SOURCE:
»»
#' @title Flexible function to score a single PRO or other psychometric scale
#'
#' @description \code{scoreScale} is a flexible function that can be used to
#' calculate a single scale score from a set of items.
#'
#' @details The \code{scoreScale} function is the workhorse of the
#' \pkg{\link{PROscorerTools}} package, and it is intended to be the building
#' block of other, more complex scoring functions tailored to specific PRO
#' measures. It can handle items that need to be reverse coded before
#' scoring, and it has options for handling missing item responses. It can
#' use three different methods to score the items: (1) sum scoring (the sum of
#' the item scores), mean scoring (the mean of the item scores), and 0-100
#' scoring (like sum or mean scoring, except that the scores are rescaled to
#' range from 0 to 100). This latter method is also called "POMP" scoring
#' (Percent Of the Maximum Possible), and is the default scoring method of
#' \code{scoreScale} since it has numerous advantages over other scoring
#' methods (see References).
#'
#' This function assumes that all items have the same numeric response range.
#' It can still be used to score scales comprised of items with different
#' response ranges with two caveats:
#' \itemize{
#' \item First, if your items have different ranges of possible response
#' values AND some need to be reverse coded before scoring, you should not
#' use this function's \code{revitems} plus \code{minmax} arguments to
#' reverse your items. Instead, you should manually reverse code your
#' items (see \code{\link{revcode}}) before using \code{scoreScale}, and omit the
#' \code{revitems} and \code{minmax} arguments.
#' \item Second, depending on how the different item response options are
#' numerically coded, some items might contribute more/less to the scale
#' score than others. For example, consider a questionnaire where the
#' first item has responses coded as "0 = No, 1 = Yes" and the rest of the
#' items are coded as "0 = Never, 1 = Sometimes, 2 = Always". The first
#' item will contribute relatively less weight to the scale score than the
#' other items because its maximum value is only 1, compared to 2 for the
#' other items. This state of affairs is not ideal, and you might want to
#' reconsider including items with different response ranges in one scale
#' score (if you have that option).
««
STATED TASK 1: Update the scoreScale documentation by reproducing everything from "#' \item Second, depending" down to "have that option).", with "weight" replaced by "influence".
STATED TASK 2: According to the scoreScale documentation, which scoring method does the function use by default?
STATED TASK 3: Summarize the scoreScale documentation in two sentences.

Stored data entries
»»
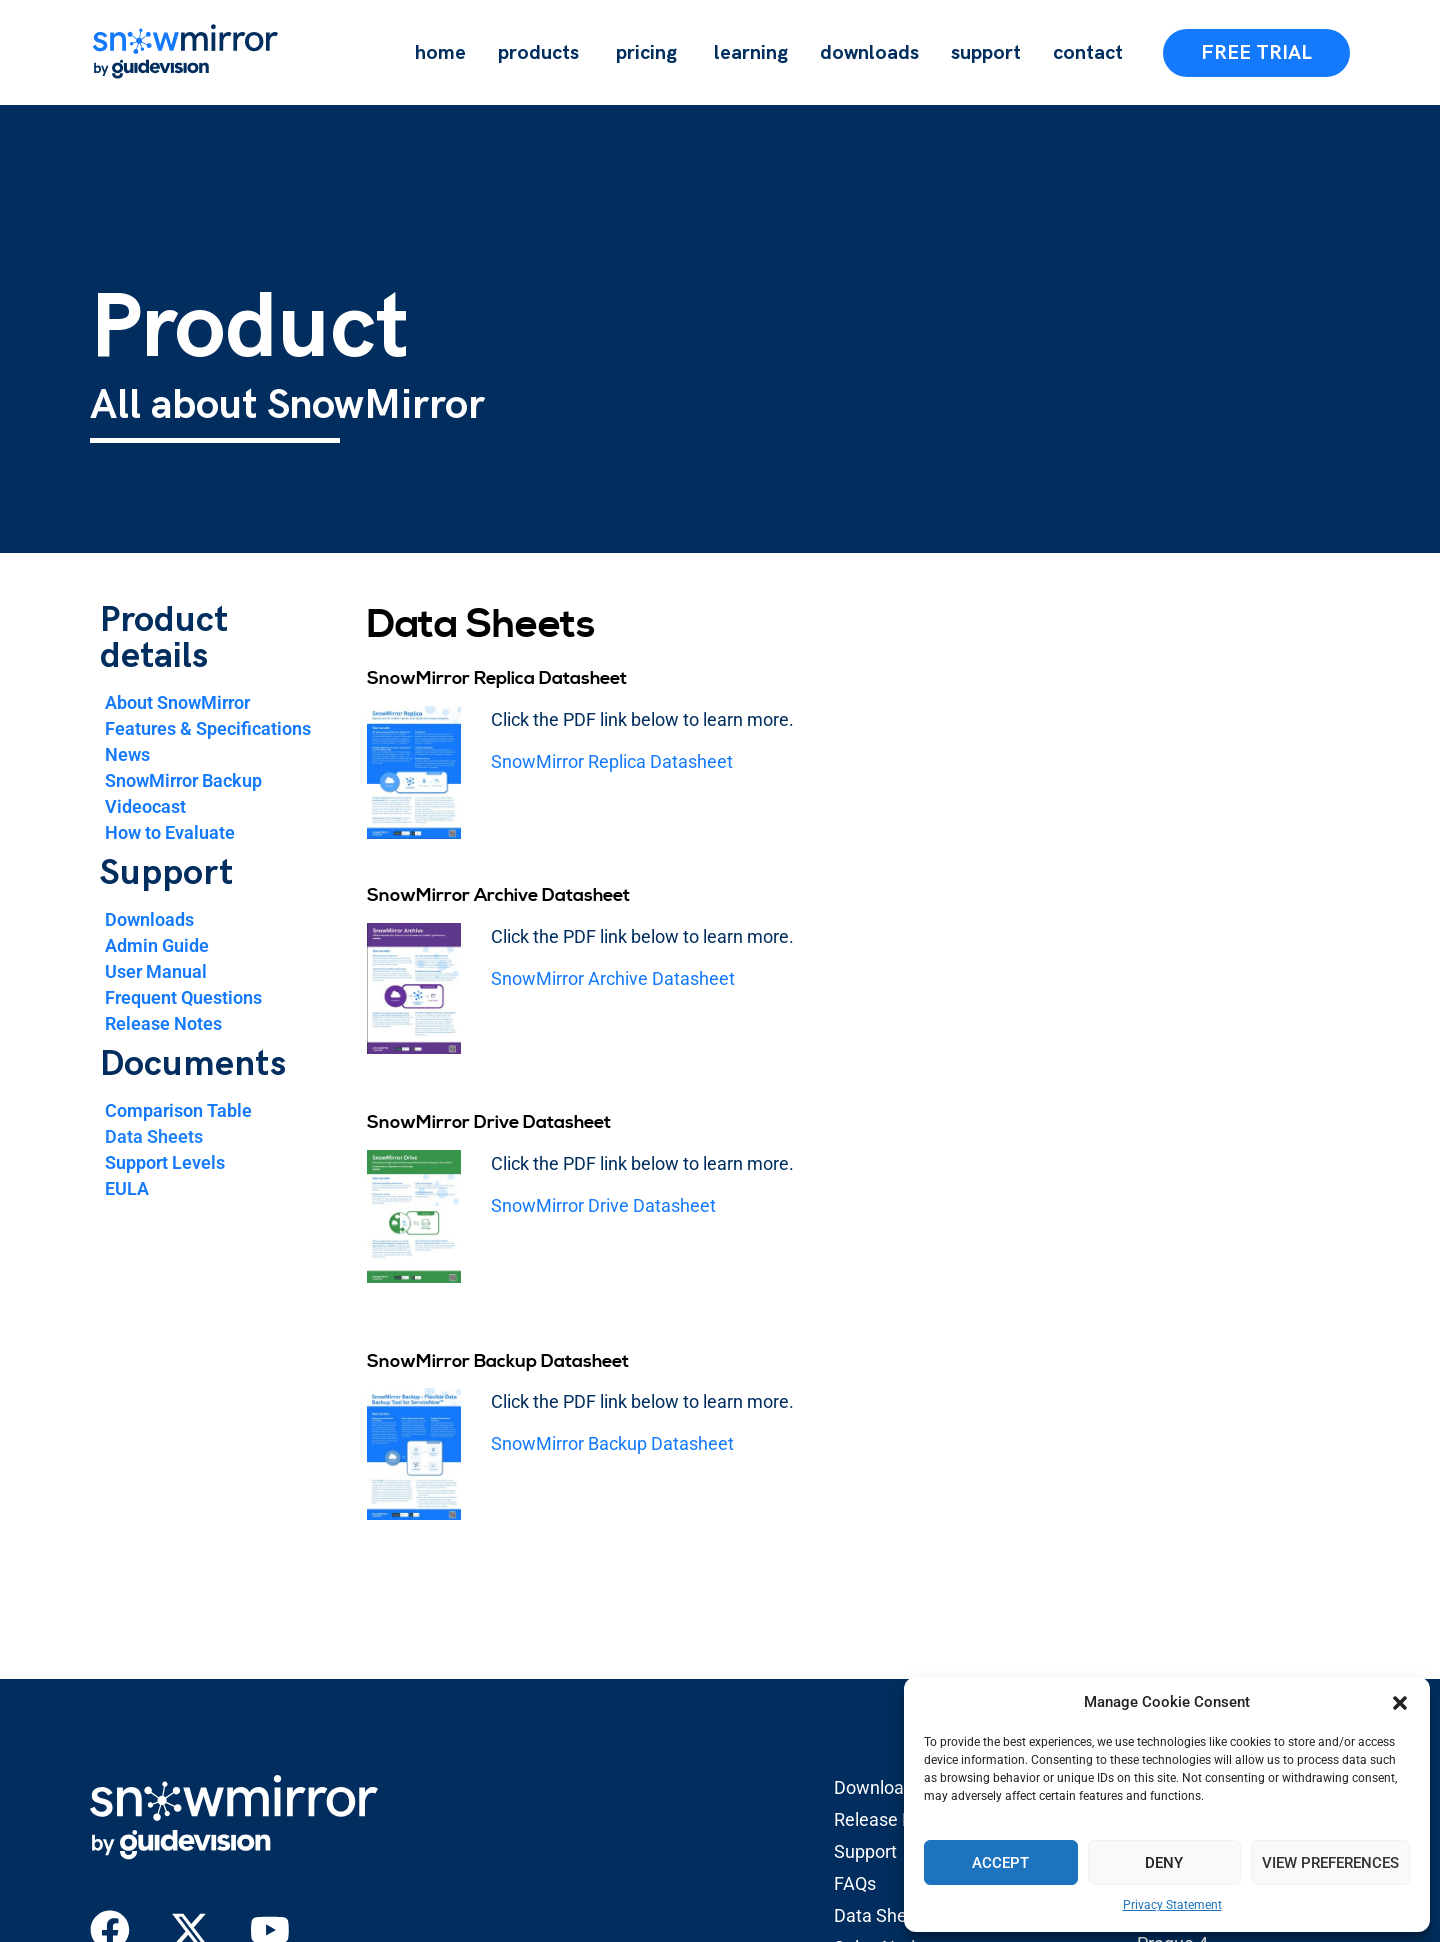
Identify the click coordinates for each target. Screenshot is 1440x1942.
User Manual (156, 971)
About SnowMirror (177, 702)
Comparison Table (178, 1110)
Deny (1164, 1863)
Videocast (145, 806)
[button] (1400, 1703)
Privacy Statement (1172, 1905)
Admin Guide (157, 945)
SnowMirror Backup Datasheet (612, 1443)
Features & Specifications (208, 728)
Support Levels (165, 1162)
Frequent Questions (183, 997)
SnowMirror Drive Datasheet (603, 1205)
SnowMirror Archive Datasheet (613, 978)
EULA (127, 1188)
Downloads (149, 919)
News (127, 754)
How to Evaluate (170, 832)
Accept (1000, 1863)
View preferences (1330, 1863)
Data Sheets (154, 1136)
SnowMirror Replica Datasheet (612, 761)
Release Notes (163, 1023)
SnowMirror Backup (183, 780)
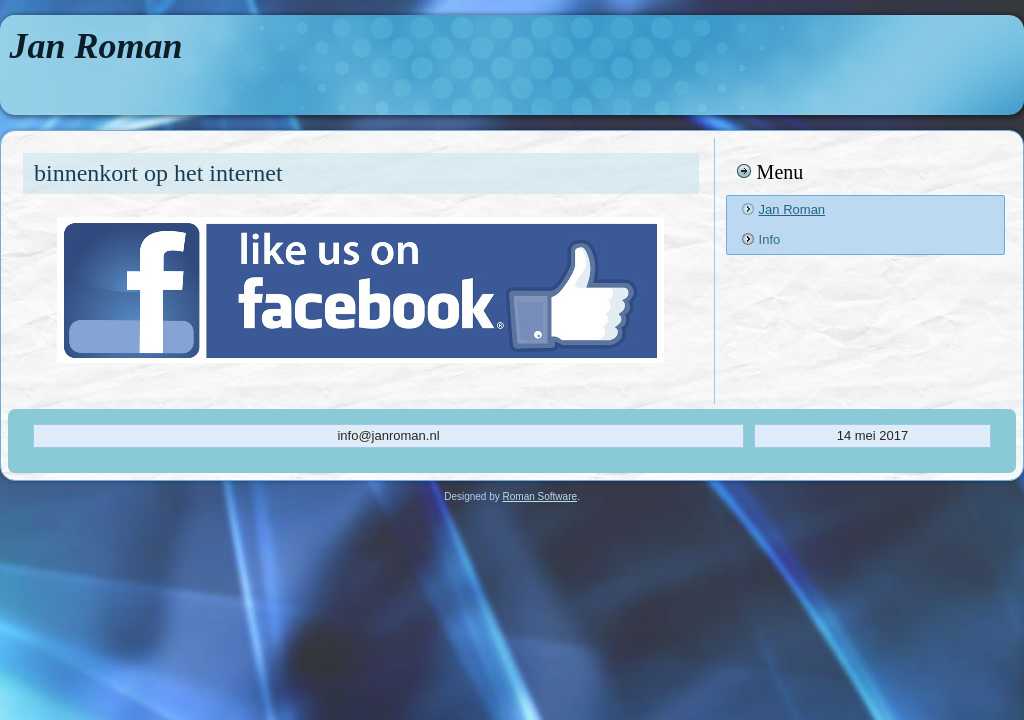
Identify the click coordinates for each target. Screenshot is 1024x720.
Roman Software (540, 496)
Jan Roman (96, 46)
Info (770, 239)
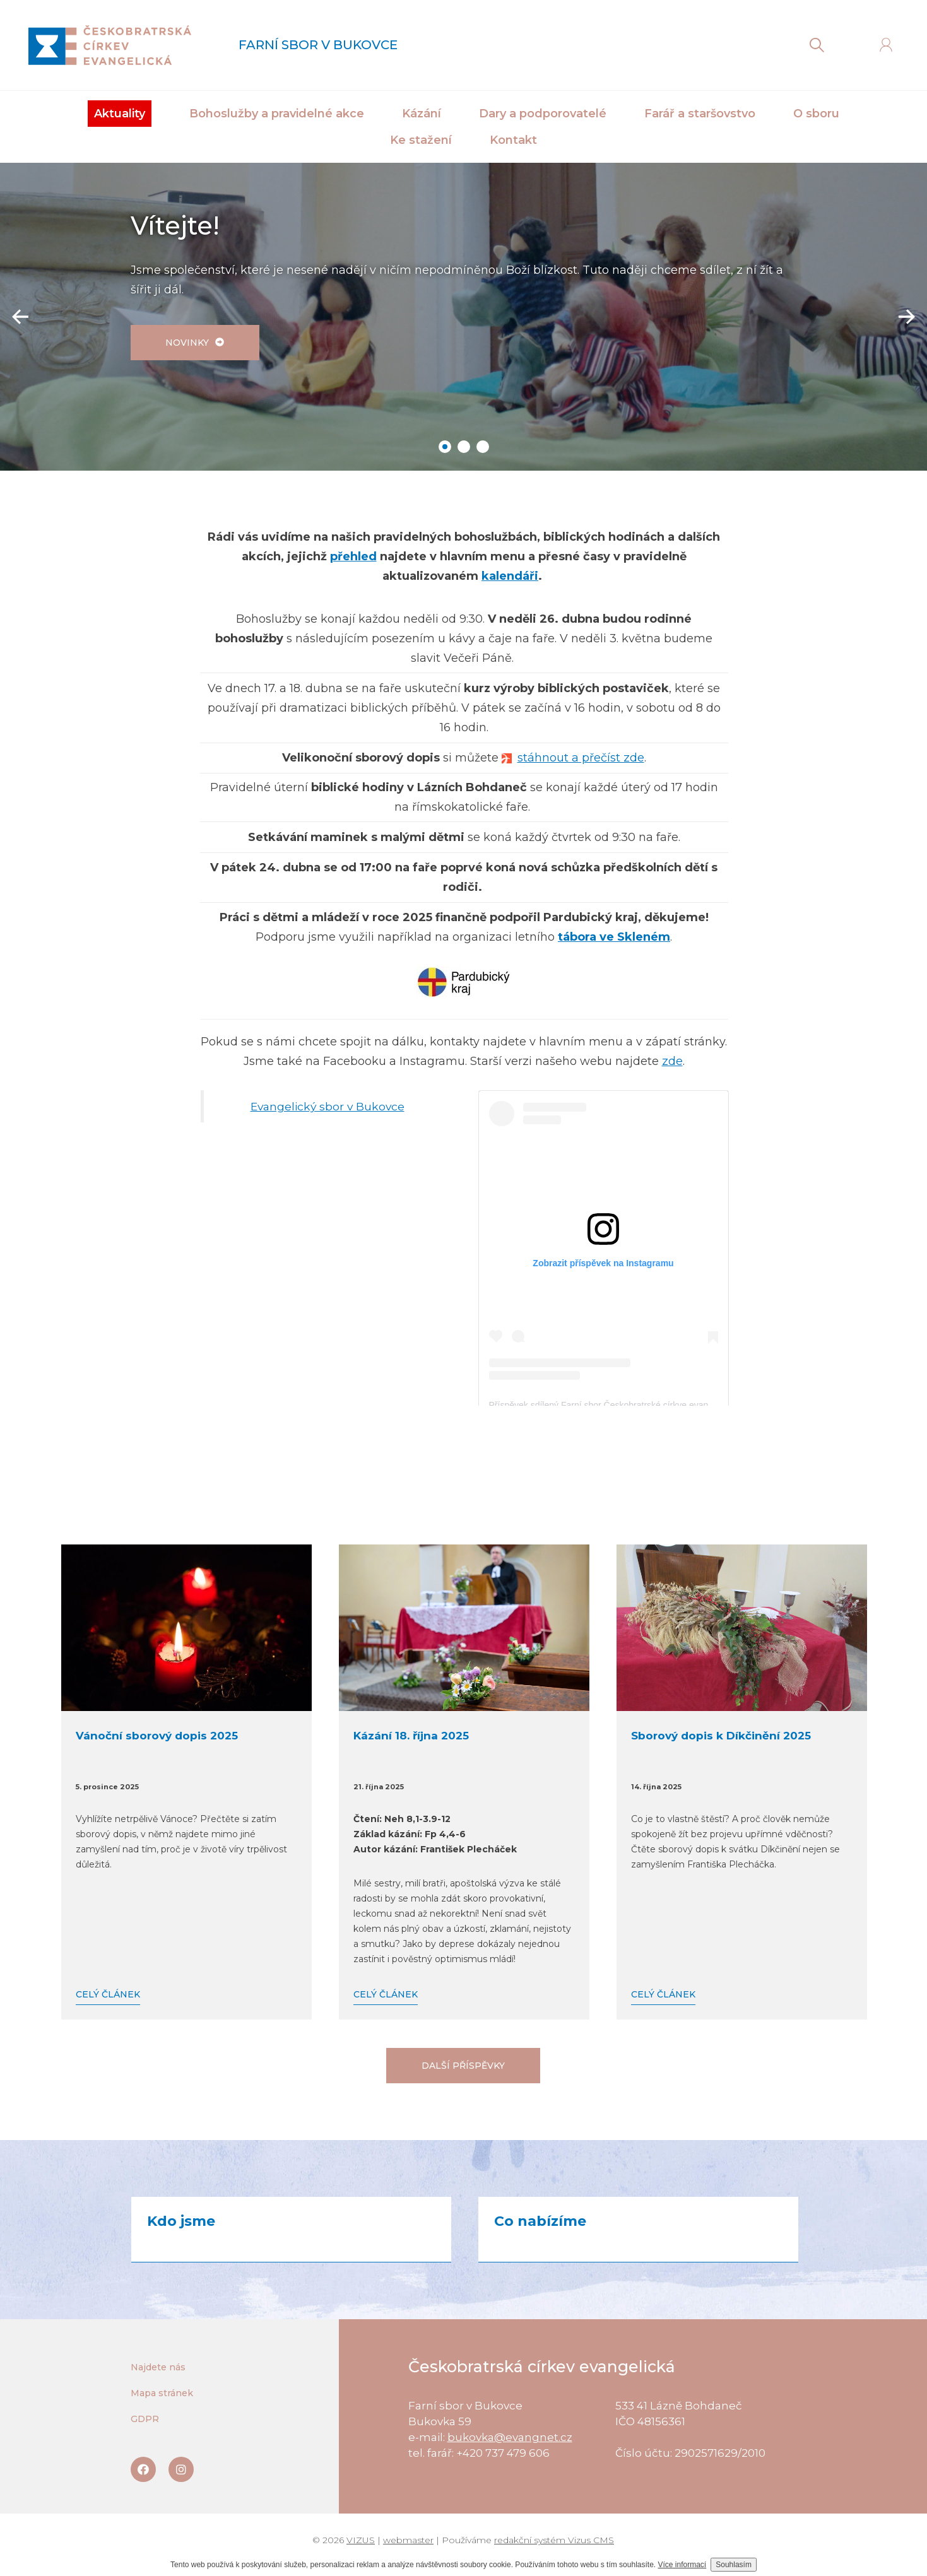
««
PROBLEM SOLUTION 1:
#' \item Second, depending on how the different item response options are
#' numerically coded, some items might contribute more/less to the scale
#' score than others. For example, consider a questionnaire where the
#' first item has responses coded as "0 = No, 1 = Yes" and the rest of the
#' items are coded as "0 = Never, 1 = Sometimes, 2 = Always". The first
#' item will contribute relatively less influence to the scale score than the
#' other items because its maximum value is only 1, compared to 2 for the
#' other items. This state of affairs is not ideal, and you might want to
#' reconsider including items with different response ranges in one scale
#' score (if you have that option).

PROBLEM SOLUTION 2: It uses 0-100 scoring, also called "POMP" (Percent Of the Maximum Possible) scoring.

PROBLEM SOLUTION 3: The scoreScale function calculates a single scale score from a set of items, handles reverse coding and missing responses, and offers sum, mean, and 0-100 (POMP) scoring, with POMP as the default. It assumes all items share the same numeric response range; if they don't, items needing reversal should be reverse coded manually beforehand, and some items may carry more or less weight in the score than others.